The Town of Nyaung U
This touristy town is about 5km northeast of the Old Bagan. The town of Nyaung U is also the most populated region in Bagan, and with the presence of Nyaung U Airport today, this town becomes more crowded. As the town receives lots of visitors per day, the markets, hotels, and shops develop there much. In fact, both local people and the oversea holidaymakers come to this town for shopping and accommodation. Therefore, if you have the needs for either shopping or accommodating well, then Nyaung U is a place to go.
Shwezigon is located between Wetkyi-in and Nyaung U. The pagoda was finished by King Kyansittha (1084-1113). It was believed to enshrine one the four replicas of Buddha’s tooth from Sri Lanka (the other replicas are stored in TankyiTaung Pagoda, Lawkananda Pagoda, and TuyinTaung pagoda. Spiritually speaking, if a person agrees to visit and do homage to all of the four mentioned pagodas, he/she will receive good luck and prosperity in return. The interior of the pagoda is featured with the gorgeous wood carvings. There are also 4 shrines there, each of which contains the 4m-high bronze standing Buddha. Right in the gate, you see the massive lion statue.
Shwe Sandaw Pagoda
After the victory of Thaton in 1057, the Shwe Sandaw Pagoda was erected by King Anawrahta. The pagoda looks graceful in the circular shape. Here, people can expect to meet the statue of the 8-headed Hindu god, the mythical scenes of the Buddha’s life, the antique bell, the special stairways, etc. The other interesting trait of Shwe Sandaw Pagoda lies in the legend which says the pagoda enshrines the Buddha hair relic. From the terrace of the pagoda, it is fascinating to enjoy the fabulous sunrise and sunset over the whole Bagan. Therefore, people often come there for both worshipping and sightseeing.
Belonging to the antique Bagan complex, Khayminga Temple is extraordinary with several holy stupas. The temple itself was built in the 11th century that emphasized the relationship between nature and the historical religious monuments. So, traveling to Khayminga, people can expect to find the wonderful combination of the picturesque landscape and the sacred religious structure. The visit is interesting enough to bring you back in time when passing hundreds of the brick elements.

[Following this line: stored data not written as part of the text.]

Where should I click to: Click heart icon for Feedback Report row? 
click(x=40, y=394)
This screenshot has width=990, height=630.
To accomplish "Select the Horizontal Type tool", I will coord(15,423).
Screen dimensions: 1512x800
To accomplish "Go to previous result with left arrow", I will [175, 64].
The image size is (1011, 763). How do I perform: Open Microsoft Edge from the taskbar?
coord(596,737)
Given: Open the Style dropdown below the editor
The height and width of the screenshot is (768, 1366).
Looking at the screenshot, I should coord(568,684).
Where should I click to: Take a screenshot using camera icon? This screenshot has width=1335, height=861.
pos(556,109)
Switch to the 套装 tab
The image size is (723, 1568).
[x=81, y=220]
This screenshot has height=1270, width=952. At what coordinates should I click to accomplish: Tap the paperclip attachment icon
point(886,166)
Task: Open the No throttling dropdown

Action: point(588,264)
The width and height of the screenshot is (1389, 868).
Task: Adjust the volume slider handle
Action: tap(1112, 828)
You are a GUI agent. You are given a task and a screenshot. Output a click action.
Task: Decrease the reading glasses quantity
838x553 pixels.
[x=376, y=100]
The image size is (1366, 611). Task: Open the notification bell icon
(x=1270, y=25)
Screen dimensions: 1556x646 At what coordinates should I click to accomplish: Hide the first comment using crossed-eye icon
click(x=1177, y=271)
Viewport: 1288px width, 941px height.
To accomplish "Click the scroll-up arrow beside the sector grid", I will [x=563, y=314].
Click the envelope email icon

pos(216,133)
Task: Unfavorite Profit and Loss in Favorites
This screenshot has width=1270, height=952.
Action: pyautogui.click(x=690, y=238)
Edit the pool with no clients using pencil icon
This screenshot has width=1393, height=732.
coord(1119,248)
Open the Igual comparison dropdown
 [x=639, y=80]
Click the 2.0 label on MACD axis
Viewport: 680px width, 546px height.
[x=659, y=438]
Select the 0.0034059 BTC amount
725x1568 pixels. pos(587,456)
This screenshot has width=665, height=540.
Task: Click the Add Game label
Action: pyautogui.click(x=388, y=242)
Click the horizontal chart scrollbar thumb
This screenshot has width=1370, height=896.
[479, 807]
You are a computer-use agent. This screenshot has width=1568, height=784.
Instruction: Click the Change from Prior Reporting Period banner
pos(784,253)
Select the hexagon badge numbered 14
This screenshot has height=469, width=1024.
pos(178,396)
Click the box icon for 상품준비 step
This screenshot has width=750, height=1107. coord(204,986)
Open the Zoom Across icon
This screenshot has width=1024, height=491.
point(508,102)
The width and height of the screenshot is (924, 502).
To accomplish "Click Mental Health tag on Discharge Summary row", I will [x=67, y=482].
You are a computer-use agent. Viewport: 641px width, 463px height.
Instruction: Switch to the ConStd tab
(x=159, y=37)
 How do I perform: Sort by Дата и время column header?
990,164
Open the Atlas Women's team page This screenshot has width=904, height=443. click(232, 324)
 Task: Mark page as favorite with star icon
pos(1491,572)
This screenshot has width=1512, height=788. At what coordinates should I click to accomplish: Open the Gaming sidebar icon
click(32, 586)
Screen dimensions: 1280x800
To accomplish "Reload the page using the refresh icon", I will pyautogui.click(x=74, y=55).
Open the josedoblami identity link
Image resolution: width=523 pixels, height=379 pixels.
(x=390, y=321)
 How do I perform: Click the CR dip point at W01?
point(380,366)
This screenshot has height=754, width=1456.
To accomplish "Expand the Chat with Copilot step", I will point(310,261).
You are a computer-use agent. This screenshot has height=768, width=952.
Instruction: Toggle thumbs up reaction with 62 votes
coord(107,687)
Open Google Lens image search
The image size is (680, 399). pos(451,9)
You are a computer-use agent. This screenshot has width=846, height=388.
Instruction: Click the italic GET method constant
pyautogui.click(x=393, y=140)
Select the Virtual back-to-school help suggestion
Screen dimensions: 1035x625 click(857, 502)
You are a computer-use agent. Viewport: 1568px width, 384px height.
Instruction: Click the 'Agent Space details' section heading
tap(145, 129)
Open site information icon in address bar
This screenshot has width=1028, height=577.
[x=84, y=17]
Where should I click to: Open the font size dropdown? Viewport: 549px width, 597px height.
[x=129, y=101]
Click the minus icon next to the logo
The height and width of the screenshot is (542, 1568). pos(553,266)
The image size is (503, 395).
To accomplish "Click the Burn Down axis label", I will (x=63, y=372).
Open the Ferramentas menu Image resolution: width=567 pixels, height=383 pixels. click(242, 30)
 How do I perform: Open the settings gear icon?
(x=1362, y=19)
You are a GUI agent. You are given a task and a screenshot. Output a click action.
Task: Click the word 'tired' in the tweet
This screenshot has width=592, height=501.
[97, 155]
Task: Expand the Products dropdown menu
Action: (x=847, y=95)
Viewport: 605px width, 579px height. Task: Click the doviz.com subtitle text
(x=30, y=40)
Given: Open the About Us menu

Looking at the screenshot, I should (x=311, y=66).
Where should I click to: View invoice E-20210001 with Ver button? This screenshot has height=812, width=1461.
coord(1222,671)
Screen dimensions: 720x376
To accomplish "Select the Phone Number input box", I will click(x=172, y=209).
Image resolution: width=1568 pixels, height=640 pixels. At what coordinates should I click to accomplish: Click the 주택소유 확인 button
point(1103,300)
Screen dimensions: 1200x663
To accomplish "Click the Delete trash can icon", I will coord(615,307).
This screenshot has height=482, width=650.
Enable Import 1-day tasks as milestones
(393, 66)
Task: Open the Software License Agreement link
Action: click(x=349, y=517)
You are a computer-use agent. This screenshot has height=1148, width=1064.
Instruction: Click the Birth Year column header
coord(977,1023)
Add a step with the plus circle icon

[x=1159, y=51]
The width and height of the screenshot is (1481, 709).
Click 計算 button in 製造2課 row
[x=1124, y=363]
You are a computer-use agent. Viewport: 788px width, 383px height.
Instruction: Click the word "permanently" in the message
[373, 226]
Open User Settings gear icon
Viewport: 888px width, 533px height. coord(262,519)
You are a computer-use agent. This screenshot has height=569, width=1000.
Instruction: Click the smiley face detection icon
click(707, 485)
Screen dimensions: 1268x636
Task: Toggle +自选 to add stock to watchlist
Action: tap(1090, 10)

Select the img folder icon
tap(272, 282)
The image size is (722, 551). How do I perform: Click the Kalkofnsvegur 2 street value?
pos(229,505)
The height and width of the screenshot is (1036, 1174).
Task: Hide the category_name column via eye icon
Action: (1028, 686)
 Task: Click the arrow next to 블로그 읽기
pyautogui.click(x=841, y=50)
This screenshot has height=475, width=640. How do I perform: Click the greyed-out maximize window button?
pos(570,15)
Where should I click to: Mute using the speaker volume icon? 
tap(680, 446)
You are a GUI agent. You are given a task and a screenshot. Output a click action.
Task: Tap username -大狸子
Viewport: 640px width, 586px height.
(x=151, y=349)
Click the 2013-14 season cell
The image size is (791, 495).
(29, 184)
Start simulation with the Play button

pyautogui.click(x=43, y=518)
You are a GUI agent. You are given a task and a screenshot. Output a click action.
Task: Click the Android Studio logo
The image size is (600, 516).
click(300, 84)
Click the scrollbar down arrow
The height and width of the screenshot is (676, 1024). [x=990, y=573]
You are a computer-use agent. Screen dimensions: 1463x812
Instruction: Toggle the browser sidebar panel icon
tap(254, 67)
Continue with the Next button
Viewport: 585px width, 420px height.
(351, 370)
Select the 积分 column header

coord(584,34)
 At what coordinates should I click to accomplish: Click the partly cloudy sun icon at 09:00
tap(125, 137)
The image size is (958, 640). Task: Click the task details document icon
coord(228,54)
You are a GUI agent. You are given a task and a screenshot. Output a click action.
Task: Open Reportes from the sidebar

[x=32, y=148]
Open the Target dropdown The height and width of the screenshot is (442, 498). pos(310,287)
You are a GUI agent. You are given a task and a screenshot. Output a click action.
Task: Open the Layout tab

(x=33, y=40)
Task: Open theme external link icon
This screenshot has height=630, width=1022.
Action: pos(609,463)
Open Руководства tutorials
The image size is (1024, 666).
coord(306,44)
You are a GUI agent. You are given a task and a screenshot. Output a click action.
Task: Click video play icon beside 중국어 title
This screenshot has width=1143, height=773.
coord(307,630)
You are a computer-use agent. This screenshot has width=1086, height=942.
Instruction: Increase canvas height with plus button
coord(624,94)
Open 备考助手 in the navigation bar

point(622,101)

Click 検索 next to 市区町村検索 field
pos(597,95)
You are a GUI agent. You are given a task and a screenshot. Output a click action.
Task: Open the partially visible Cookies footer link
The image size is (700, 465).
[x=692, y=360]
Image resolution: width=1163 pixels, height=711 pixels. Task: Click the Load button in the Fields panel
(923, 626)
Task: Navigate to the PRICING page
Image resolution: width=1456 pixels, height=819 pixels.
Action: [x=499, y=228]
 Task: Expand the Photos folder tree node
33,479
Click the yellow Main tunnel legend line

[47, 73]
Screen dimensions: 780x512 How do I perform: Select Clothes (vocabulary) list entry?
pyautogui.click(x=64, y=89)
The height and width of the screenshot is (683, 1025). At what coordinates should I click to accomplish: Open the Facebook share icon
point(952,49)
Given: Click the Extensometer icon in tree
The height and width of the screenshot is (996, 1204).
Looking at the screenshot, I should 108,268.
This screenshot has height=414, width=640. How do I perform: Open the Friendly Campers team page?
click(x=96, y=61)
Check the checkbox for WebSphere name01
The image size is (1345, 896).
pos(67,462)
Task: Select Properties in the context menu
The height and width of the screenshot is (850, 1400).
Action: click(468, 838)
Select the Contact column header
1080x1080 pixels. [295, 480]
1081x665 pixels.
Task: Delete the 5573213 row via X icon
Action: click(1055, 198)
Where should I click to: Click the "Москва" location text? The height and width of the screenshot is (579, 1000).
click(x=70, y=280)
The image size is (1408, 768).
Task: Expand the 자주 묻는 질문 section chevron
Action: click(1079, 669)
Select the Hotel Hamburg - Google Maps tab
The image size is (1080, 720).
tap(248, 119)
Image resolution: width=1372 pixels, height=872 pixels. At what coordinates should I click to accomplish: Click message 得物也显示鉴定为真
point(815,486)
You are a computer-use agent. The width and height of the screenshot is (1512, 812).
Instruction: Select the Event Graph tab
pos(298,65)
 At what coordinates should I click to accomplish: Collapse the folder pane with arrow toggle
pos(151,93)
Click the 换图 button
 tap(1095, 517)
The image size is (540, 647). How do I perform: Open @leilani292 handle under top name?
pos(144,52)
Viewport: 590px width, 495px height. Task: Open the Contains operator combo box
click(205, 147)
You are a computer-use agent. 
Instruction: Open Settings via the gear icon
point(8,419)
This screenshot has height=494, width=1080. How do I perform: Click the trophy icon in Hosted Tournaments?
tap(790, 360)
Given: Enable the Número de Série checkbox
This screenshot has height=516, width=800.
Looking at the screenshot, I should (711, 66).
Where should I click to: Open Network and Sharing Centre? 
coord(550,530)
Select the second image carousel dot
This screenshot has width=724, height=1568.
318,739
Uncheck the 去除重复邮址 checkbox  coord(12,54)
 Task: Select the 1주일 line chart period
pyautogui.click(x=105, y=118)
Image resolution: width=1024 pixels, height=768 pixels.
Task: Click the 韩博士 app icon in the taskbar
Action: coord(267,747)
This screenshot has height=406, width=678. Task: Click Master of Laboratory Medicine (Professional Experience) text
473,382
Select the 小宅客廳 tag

The wonders of temples in Bagan cannot lack the name of Dhammayangyi. It is Bagan’s most giant temple whose architecture looks similar to the Ananda Temple. The construction was built by King Narathu (1167-1170) who strictly appreciated this temple and placed a high demand on its completion. Nonetheless, this King was assassinated before the completion of the temple. Today, Dhammayangyi is notable for the brick rubbles, the Buddha sanctums, the shrine of Gautama and Maitreya Buddha, etc.
When to Visit Bagan
Whether you intend to see the Old Bagan or the New Bagan, it’s crucial to check out the weather condition, in general. People it is ideal to travel to Bagan all year round because the city doesn’t have a rainy season. In fact, Bagan is in the middle of the “dry zone” of Myanmar. It gets little precipitation due to the Rakhine Yoma Mountain Range in the west which makes the region sheltered from the rain. So, you are free to enjoy various outdoor activities in Bagan package tours, from biking to enjoying horse cart, boating, or having a balloon at any time of the year.